The Woodlawn leaders also created after-school tutoring programs at the neighborhood's two K-8 schools for us. This is the program I volunteered for, and this is how I met Johnny. A seventh grader, he has grown five inches since we started working together in the fall of '93. At a school where the average sixth grader tests at the third-grade level in reading and math, Johnny's report card regularly carries D's and F's (though not exclusively, he proudly points out to me). When we meet each Monday and Tuesday, his enthusiasm and intelligence are palpable, if unfocused. We work on his math problems and his book reports. I have introduced him to time zones and Langston Hughes. We joke about his girlfriends, and we play basketball. His teachers tell me his scores have improved.
I, too, am improved. I pass through the chain-link fence and enter the world of my Woodlawn neighbors. Over 100 Law School students are part of Neighbors now and join me in this journey every week. They have built relationships with young men at the drug rehab center who want to pass the GED and people with Alzheimer's who just want to chat.

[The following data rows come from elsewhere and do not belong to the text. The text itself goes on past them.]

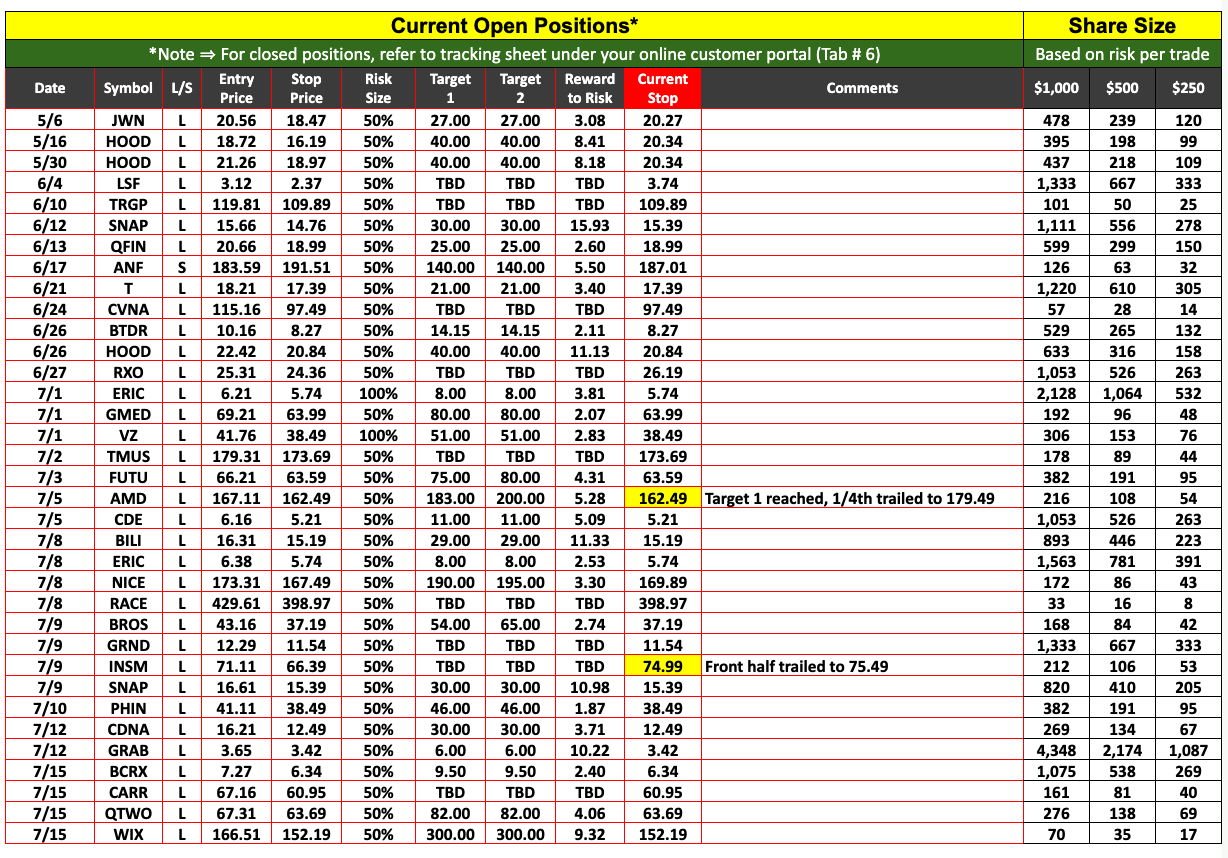Click the red "Current Stop" column header
Image resolution: width=1228 pixels, height=858 pixels.
(x=662, y=88)

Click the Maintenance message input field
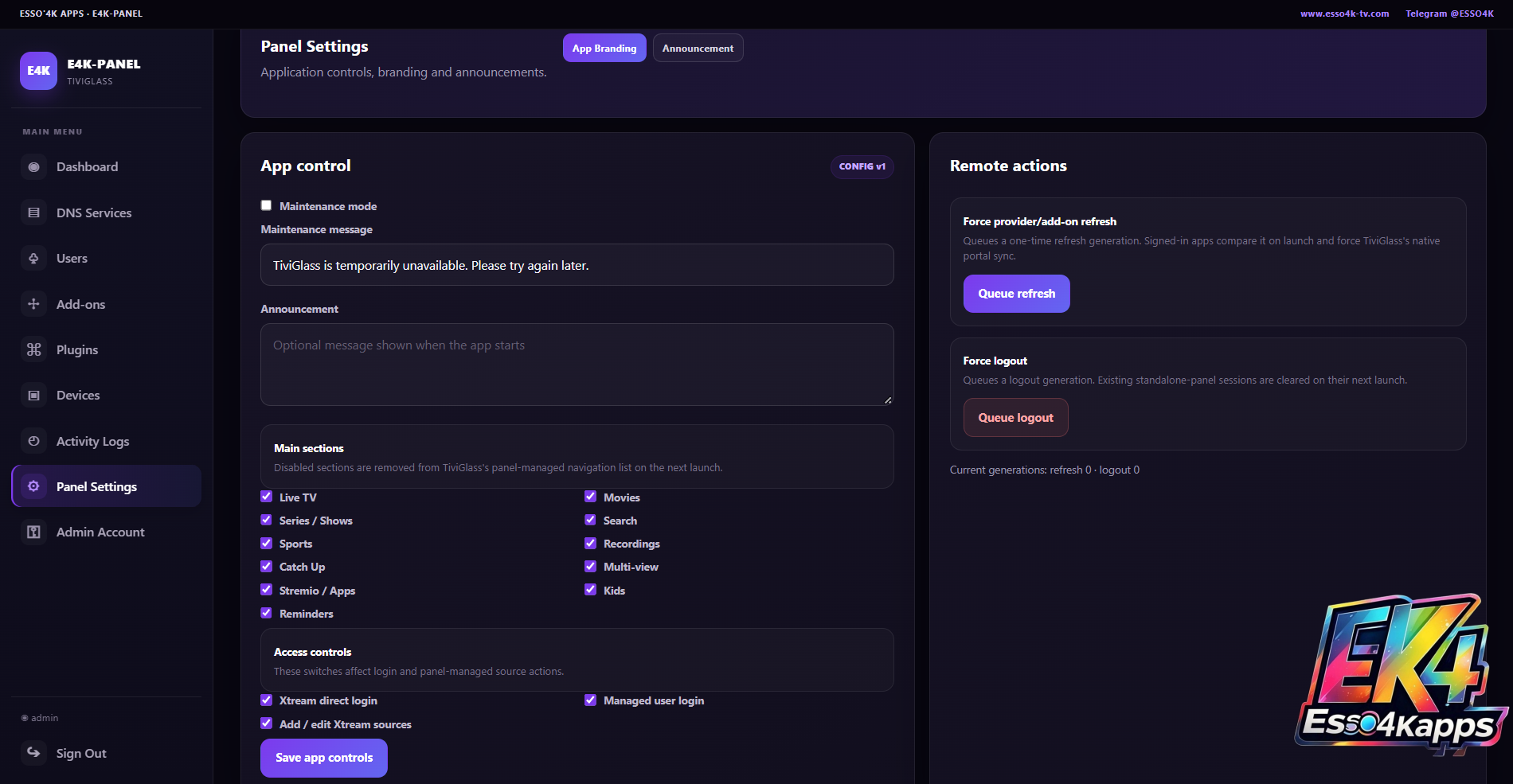[x=577, y=265]
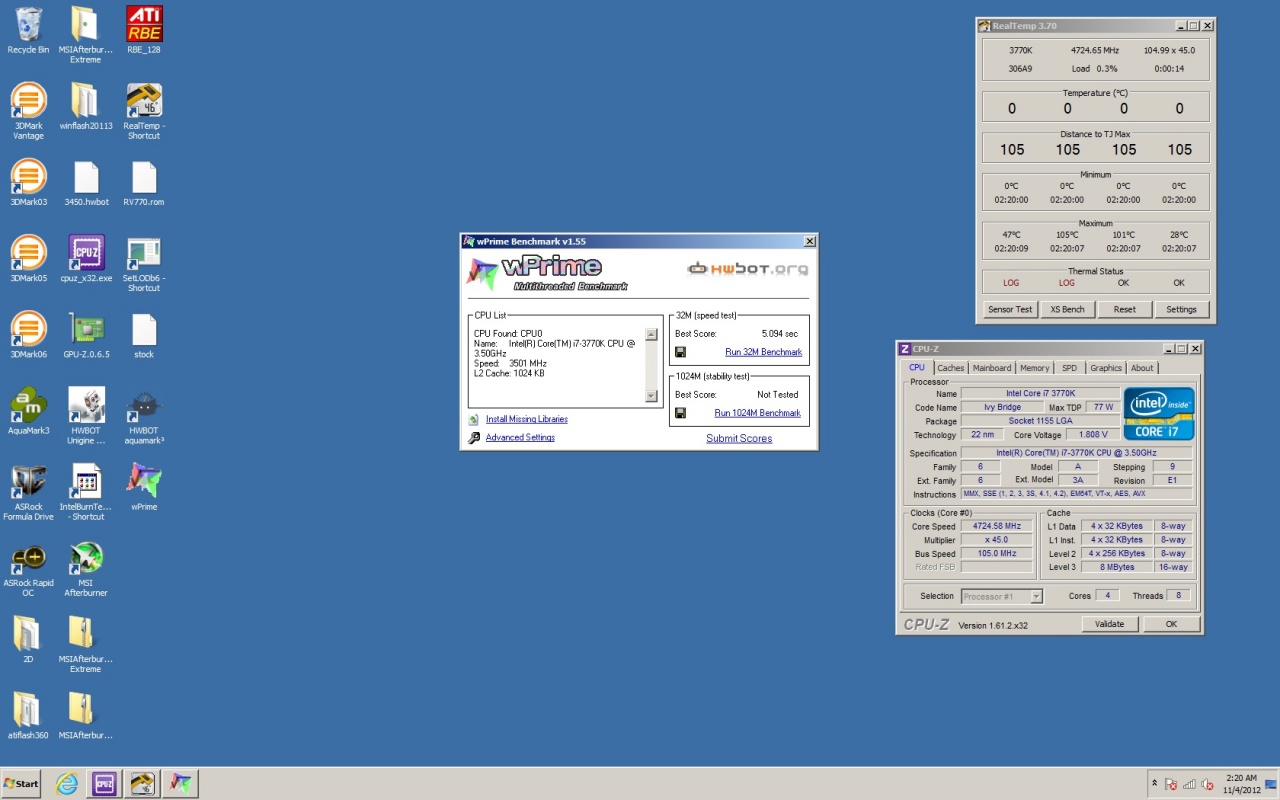Open the MSI Afterburner desktop icon
Screen dimensions: 1280x800
pyautogui.click(x=86, y=558)
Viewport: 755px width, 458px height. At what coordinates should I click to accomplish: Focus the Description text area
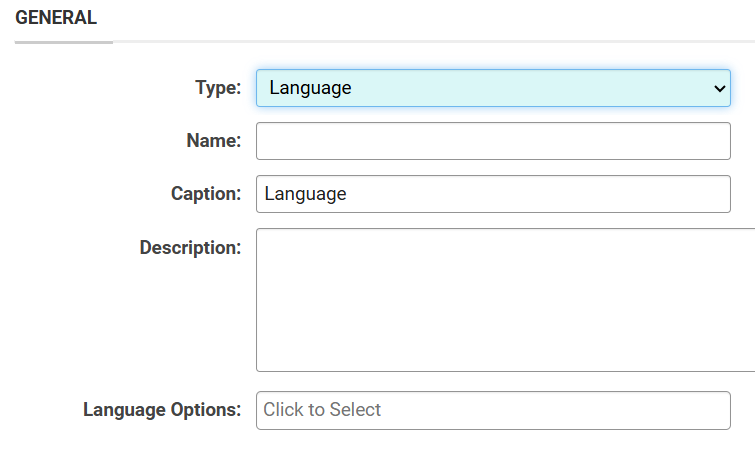(506, 300)
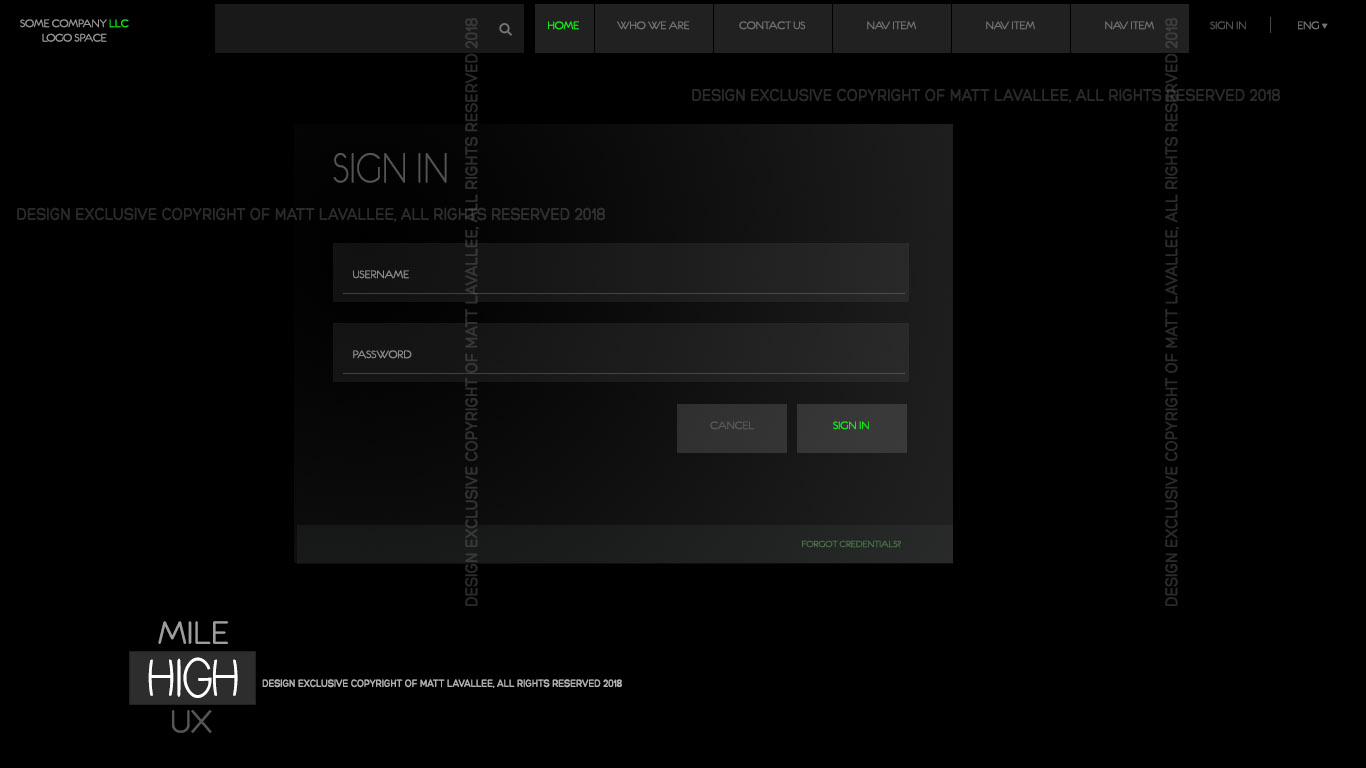Open the Home nav tab
The width and height of the screenshot is (1366, 768).
(x=563, y=26)
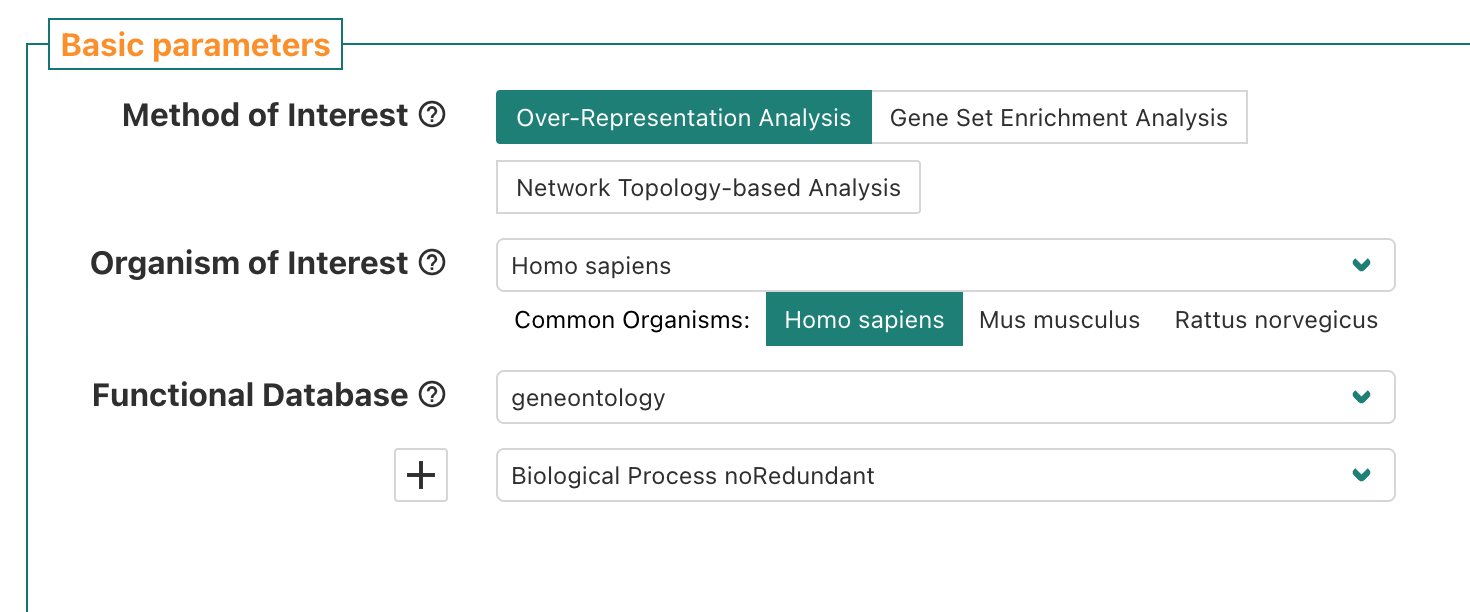Click the Method of Interest label
The width and height of the screenshot is (1470, 612).
click(265, 116)
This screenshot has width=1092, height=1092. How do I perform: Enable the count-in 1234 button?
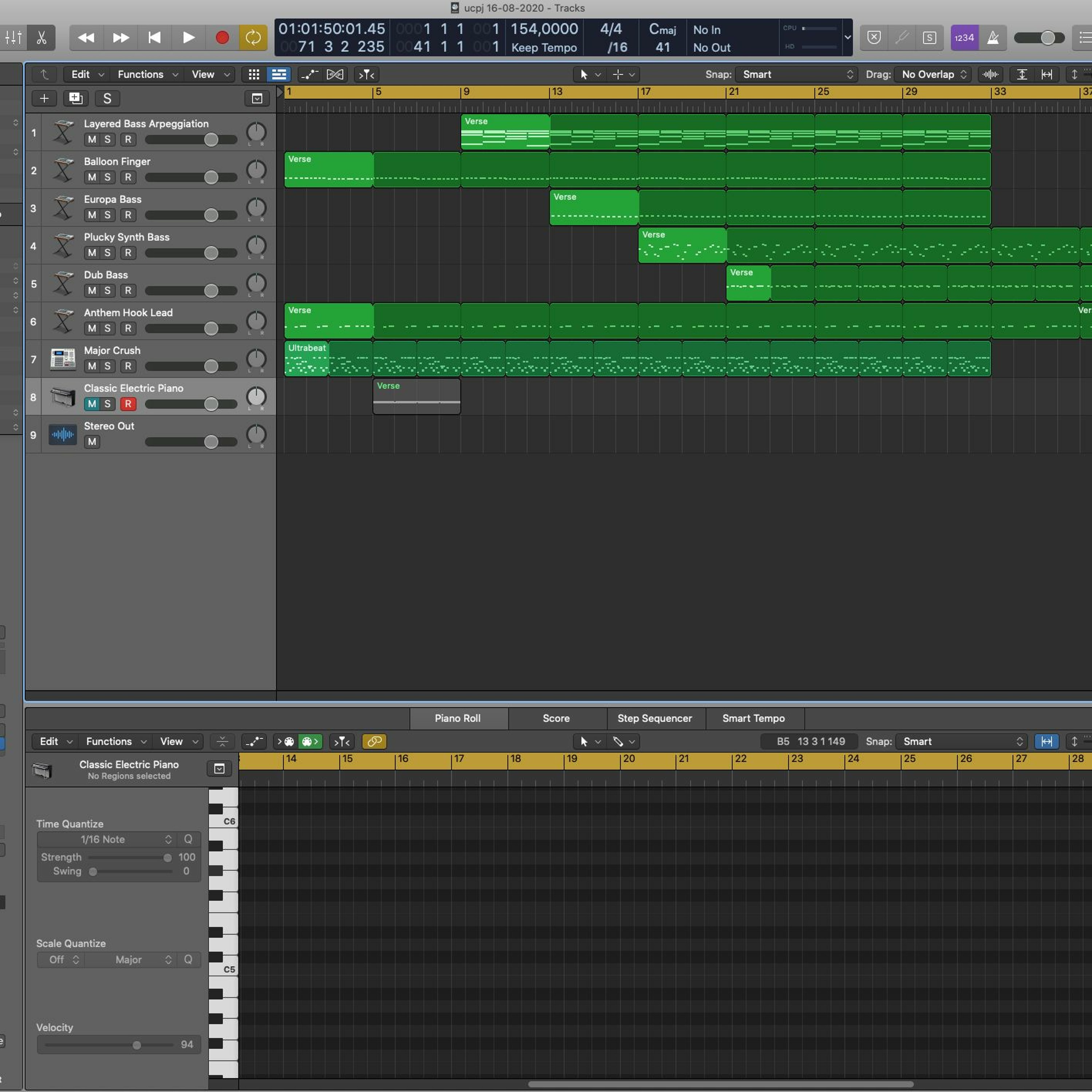[964, 38]
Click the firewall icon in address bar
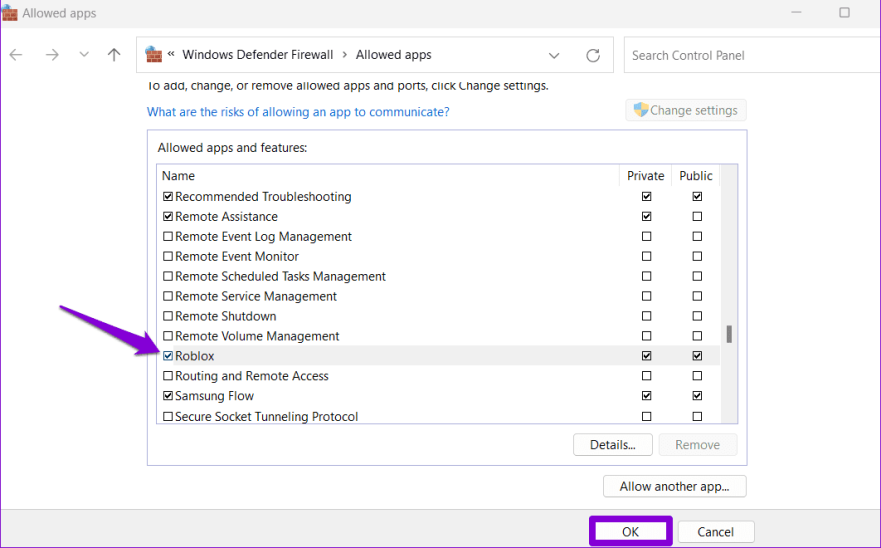Viewport: 881px width, 548px height. tap(154, 55)
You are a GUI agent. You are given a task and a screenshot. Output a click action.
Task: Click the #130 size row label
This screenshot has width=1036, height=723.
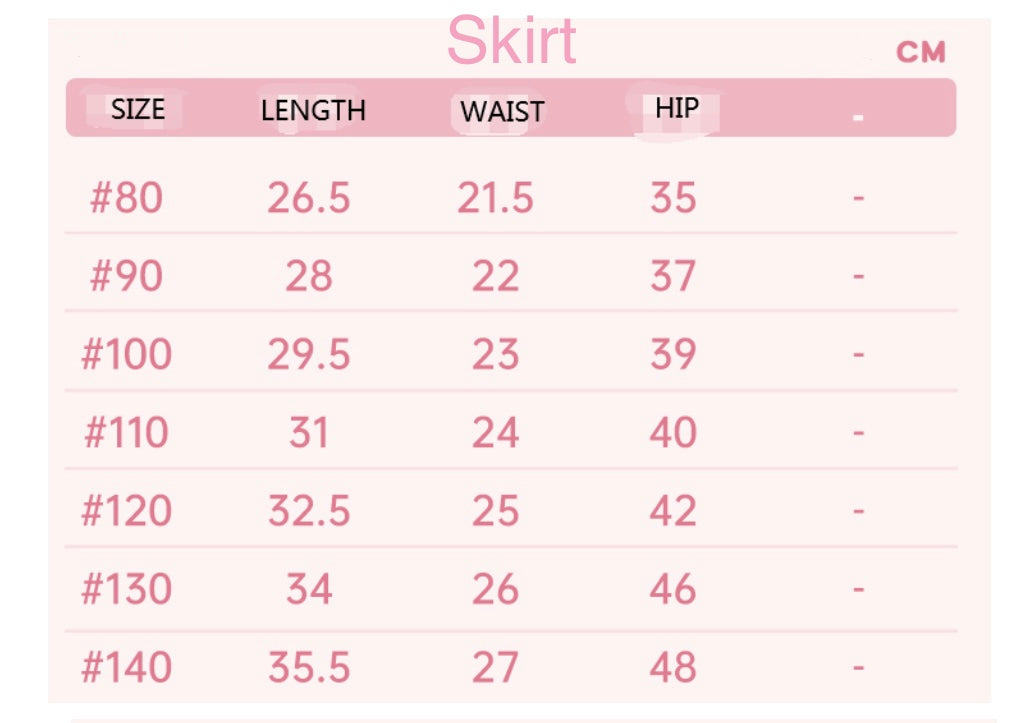(126, 589)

Our journey takes us outside the insulated legal world we live in and gives us new insights into the law, new perspectives on the Law School, and new knowledge about ourselves.
Most importantly, though, it gives us new friendships. Last May, the Woodlawn community suggested a joint Law School-Woodlawn party to celebrate the first year of Neighbors. At the YWCA over cake and punch, we mingled together. Volunteers and their Woodlawn friends exchanged hugs and laughs. University administrators talked with Woodlawn social-service leaders. A sixth grader sang, "It's So Hard to Say Good-bye"; another read a poem. Speeches were given and thank yous exchanged. And then we cleaned up and went our separate ways, half of us north, half south.
And as we returned to our school's fenced-in area, the fence no longer meant so much. The barriers that had kept us apart no longer seemed so high. We had created a new community-people with common interests, relationships, memories. Both sides of the fence could now look to the other side and smile warmly. And I had a new friend, my neighbor named Johnny.
David Hoffman grew up in the Chicago area. Next year, he'll clerk for a federal appellate judge in New York City.